▶ **Objectif visé**: Reproduisez telles quelles les lignes des enregistrements, et elles seules : commencez à la ligne qui contient « Mark room number 6 in the sewing zone » et arrêtez-vous après la ligne qui contient « Action: click(300, 119) ».
#### Données disponibles ####
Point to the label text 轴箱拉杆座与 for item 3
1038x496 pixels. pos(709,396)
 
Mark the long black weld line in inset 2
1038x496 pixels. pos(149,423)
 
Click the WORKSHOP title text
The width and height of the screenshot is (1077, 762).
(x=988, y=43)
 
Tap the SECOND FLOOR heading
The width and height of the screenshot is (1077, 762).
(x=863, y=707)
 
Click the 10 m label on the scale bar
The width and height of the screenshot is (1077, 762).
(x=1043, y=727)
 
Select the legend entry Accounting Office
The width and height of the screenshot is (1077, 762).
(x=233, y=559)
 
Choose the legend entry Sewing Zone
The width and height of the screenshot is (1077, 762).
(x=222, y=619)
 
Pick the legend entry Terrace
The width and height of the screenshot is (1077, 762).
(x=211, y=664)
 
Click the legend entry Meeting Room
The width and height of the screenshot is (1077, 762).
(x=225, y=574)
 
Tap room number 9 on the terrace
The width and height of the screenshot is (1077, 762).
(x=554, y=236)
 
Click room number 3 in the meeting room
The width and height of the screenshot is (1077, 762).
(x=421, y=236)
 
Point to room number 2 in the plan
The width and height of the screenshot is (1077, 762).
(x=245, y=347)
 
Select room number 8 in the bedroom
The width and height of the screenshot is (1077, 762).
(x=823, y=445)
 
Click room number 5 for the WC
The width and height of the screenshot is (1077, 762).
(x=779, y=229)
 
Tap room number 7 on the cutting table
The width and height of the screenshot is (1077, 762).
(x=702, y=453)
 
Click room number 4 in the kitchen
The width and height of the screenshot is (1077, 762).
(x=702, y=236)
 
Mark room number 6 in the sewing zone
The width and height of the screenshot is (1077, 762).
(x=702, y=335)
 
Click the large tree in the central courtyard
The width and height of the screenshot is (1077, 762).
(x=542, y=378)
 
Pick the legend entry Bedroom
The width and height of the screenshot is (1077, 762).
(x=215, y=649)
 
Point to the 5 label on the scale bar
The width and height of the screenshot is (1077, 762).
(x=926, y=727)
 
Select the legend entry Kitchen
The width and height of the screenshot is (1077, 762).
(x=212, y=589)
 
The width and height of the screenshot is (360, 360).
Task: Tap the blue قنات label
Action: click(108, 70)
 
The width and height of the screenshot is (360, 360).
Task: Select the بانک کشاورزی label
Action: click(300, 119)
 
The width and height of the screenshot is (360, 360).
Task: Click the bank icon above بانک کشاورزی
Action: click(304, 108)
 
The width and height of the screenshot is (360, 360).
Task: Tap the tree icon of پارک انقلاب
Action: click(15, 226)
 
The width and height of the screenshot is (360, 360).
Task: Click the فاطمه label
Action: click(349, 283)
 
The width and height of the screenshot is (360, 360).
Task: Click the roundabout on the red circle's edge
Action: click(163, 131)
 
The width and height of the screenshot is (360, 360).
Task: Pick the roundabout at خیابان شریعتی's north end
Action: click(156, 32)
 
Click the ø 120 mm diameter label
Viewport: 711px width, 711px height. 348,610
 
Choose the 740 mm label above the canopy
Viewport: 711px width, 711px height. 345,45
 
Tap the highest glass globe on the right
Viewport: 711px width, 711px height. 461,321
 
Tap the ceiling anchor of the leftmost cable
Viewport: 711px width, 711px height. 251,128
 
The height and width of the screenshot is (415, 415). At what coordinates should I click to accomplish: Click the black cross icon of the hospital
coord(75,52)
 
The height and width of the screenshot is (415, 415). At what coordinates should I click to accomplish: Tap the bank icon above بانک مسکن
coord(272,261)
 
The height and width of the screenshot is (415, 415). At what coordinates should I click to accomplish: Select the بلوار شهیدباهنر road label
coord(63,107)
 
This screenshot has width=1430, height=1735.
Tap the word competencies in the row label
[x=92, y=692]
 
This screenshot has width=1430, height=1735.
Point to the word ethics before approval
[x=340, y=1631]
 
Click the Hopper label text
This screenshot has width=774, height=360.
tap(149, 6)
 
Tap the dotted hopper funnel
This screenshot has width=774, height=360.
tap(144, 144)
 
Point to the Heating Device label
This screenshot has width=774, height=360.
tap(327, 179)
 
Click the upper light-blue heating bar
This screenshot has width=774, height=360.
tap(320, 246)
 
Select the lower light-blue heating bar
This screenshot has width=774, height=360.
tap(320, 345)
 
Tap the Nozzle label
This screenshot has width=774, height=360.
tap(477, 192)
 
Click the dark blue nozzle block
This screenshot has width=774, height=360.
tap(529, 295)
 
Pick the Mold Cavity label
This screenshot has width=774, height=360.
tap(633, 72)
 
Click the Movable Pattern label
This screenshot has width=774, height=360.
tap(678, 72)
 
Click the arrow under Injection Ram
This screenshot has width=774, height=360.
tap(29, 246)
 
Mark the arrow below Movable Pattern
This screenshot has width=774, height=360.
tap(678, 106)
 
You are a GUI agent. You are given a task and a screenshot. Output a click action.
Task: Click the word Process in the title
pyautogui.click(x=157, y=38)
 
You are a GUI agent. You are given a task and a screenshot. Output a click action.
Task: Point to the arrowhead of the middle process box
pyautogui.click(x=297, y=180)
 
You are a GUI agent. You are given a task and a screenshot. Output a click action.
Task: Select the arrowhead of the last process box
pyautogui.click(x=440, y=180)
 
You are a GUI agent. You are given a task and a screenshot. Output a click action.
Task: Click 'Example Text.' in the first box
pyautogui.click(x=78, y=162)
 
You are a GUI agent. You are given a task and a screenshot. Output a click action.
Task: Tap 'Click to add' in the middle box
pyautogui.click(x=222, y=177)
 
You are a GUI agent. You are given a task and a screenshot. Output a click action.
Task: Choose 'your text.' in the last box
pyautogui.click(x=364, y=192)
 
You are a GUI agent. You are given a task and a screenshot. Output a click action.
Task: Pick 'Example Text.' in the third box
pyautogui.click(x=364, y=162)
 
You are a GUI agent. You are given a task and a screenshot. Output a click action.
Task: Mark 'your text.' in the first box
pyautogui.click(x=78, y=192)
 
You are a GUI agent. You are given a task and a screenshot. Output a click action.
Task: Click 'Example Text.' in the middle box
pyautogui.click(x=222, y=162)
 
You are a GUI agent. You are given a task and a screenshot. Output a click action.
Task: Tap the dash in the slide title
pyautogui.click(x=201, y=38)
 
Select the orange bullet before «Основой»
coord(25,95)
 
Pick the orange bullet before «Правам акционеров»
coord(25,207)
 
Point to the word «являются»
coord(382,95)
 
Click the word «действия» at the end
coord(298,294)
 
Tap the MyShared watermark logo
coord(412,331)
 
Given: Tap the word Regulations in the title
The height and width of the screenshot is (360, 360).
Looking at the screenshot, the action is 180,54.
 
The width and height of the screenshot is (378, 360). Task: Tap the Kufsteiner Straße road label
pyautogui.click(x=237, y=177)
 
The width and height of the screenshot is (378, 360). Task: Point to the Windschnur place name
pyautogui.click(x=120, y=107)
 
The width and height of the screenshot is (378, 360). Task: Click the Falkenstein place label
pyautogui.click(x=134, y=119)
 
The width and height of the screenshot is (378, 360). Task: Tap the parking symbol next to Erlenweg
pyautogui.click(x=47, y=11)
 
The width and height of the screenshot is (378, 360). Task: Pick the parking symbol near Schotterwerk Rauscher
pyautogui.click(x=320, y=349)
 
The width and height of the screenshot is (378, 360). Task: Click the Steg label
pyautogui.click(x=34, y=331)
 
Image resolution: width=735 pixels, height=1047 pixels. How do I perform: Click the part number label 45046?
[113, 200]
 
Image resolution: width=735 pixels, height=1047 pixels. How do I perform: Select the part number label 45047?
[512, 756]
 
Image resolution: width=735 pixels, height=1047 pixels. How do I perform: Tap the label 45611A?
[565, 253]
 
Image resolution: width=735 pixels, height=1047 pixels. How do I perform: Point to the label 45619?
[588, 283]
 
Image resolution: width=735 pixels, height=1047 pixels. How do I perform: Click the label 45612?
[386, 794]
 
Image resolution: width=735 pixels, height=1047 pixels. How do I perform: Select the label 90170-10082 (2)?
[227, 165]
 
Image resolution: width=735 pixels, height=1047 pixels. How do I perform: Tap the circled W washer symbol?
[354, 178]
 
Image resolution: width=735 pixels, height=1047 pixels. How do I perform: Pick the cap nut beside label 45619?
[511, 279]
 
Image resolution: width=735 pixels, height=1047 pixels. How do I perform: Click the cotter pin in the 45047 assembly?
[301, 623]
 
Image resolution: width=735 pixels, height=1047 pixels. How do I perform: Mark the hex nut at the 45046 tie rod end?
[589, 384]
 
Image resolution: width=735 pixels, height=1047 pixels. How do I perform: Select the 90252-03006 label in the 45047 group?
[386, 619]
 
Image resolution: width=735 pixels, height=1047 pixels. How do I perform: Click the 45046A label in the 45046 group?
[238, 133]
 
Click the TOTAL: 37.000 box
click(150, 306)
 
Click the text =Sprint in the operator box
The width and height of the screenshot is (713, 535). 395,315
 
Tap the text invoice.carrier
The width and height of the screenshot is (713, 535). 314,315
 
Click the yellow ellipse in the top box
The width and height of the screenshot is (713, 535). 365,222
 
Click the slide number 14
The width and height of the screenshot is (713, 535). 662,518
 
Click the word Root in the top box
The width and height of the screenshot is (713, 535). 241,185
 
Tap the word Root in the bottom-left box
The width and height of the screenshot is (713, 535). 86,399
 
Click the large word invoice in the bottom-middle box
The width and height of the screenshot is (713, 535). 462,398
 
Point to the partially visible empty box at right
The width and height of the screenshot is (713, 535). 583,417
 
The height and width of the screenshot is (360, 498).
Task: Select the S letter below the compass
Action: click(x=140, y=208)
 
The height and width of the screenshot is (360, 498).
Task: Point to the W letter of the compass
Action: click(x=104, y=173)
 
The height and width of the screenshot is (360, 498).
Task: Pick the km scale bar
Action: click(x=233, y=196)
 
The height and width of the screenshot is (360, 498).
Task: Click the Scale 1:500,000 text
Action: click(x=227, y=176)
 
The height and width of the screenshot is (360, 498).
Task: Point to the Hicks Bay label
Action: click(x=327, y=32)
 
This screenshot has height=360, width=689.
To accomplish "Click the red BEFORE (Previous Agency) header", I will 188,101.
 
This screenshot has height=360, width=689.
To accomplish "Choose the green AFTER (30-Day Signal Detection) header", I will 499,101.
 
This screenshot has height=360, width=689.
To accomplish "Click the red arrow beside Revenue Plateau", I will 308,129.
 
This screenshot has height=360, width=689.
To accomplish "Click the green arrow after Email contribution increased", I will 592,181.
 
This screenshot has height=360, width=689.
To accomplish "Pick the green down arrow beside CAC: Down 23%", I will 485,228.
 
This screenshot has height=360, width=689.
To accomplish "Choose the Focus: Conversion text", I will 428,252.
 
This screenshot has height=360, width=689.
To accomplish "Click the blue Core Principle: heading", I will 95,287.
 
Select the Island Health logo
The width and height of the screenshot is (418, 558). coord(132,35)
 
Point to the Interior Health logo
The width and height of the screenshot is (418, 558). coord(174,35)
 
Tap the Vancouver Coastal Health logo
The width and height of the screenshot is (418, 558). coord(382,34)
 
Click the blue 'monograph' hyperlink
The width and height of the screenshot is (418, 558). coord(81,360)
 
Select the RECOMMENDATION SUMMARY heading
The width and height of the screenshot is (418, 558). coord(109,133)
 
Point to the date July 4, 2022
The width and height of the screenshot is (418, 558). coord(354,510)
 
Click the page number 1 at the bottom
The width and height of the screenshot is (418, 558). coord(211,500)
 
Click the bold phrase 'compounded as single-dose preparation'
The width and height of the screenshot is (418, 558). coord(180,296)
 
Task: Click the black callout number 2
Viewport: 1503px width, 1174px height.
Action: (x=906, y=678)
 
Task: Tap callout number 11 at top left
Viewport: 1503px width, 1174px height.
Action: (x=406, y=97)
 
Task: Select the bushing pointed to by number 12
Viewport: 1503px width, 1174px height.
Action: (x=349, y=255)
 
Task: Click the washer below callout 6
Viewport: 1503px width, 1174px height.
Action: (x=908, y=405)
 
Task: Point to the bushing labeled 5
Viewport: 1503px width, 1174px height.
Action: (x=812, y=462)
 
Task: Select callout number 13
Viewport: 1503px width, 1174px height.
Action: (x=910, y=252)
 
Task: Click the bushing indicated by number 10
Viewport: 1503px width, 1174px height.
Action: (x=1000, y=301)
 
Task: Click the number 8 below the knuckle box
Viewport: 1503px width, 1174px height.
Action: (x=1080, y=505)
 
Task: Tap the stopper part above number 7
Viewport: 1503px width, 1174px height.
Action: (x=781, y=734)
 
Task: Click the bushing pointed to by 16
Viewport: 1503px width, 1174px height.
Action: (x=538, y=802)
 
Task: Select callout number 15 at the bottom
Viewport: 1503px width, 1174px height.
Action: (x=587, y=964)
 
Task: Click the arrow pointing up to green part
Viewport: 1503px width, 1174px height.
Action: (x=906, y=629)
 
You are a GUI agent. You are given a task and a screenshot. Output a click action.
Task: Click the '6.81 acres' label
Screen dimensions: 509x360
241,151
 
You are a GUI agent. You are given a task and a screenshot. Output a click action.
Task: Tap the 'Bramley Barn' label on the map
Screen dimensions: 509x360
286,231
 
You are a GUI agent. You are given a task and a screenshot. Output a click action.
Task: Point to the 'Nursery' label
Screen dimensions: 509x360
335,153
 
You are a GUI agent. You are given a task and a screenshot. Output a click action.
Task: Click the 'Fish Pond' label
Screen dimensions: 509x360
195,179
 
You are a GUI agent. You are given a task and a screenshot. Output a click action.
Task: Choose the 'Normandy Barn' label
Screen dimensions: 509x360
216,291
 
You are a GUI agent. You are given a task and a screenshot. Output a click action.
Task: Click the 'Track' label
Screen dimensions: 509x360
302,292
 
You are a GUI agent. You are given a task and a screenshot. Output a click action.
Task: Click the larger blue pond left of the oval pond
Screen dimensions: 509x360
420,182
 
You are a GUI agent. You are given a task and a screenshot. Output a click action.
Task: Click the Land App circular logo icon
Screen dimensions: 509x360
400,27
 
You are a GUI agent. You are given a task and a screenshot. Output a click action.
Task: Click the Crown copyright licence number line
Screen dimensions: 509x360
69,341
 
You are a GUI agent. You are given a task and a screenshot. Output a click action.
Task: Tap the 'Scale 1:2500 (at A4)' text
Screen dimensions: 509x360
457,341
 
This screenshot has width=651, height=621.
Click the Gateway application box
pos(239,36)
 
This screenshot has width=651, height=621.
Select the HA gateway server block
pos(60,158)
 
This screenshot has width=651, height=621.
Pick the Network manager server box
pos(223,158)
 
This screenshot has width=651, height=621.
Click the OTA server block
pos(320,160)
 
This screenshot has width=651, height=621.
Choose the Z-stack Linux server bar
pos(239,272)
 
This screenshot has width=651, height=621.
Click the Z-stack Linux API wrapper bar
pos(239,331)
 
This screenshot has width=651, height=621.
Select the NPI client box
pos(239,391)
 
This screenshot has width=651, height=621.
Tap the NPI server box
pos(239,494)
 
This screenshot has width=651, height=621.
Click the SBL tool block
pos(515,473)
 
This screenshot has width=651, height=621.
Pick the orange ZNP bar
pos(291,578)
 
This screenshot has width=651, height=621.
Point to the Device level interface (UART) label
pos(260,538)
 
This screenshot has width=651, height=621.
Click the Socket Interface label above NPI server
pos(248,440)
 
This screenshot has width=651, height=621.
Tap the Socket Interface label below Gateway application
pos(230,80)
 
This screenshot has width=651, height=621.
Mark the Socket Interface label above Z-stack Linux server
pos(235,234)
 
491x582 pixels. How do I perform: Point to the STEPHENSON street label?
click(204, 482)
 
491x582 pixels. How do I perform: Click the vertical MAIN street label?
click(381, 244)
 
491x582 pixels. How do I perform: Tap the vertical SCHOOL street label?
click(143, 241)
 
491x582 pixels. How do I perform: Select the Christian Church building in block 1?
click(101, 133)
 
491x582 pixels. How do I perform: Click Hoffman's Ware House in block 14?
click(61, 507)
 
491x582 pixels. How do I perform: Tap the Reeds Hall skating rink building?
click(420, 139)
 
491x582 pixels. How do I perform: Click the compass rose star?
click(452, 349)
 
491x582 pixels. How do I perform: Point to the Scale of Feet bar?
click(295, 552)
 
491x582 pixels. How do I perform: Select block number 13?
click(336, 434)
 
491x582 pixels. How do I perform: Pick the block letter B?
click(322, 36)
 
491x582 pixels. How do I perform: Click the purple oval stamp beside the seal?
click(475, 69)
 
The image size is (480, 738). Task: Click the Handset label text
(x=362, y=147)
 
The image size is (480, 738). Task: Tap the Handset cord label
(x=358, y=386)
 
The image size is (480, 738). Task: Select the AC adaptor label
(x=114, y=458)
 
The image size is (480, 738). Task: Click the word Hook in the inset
####
▶ **Solution proposée**:
Mark room number 6 in the sewing zone
The width and height of the screenshot is (1077, 762).
(x=702, y=335)
 
Click the large tree in the central courtyard
The width and height of the screenshot is (1077, 762).
(x=542, y=378)
 
Pick the legend entry Bedroom
The width and height of the screenshot is (1077, 762).
(x=215, y=649)
 
Point to the 5 label on the scale bar
The width and height of the screenshot is (1077, 762).
(x=926, y=727)
 
Select the legend entry Kitchen
The width and height of the screenshot is (1077, 762).
(x=212, y=589)
 
The width and height of the screenshot is (360, 360).
Task: Tap the blue قنات label
Action: click(108, 70)
 
The width and height of the screenshot is (360, 360).
Task: Select the بانک کشاورزی label
Action: click(300, 119)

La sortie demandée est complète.